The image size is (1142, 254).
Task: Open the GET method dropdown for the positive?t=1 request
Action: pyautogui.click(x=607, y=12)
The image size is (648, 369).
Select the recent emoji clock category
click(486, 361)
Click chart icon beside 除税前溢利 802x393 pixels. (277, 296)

════════

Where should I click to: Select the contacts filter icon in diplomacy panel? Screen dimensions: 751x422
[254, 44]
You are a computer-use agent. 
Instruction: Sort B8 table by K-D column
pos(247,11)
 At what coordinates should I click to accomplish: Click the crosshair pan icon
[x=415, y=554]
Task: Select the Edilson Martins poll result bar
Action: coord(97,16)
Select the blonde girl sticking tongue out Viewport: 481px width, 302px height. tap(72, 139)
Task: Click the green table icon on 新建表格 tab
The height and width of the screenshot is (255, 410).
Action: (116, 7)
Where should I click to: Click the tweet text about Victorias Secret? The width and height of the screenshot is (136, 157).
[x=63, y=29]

════════

Where the listing above reaches the line that contains "The image size is (648, 369).", start retyping, and finish with the line that contains "Click chart icon"; reproduce those lines exactly and no others.

## [Answer below]
The image size is (648, 369).
Select the recent emoji clock category
click(486, 361)
Click chart icon beside 除税前溢利 802x393 pixels. (277, 296)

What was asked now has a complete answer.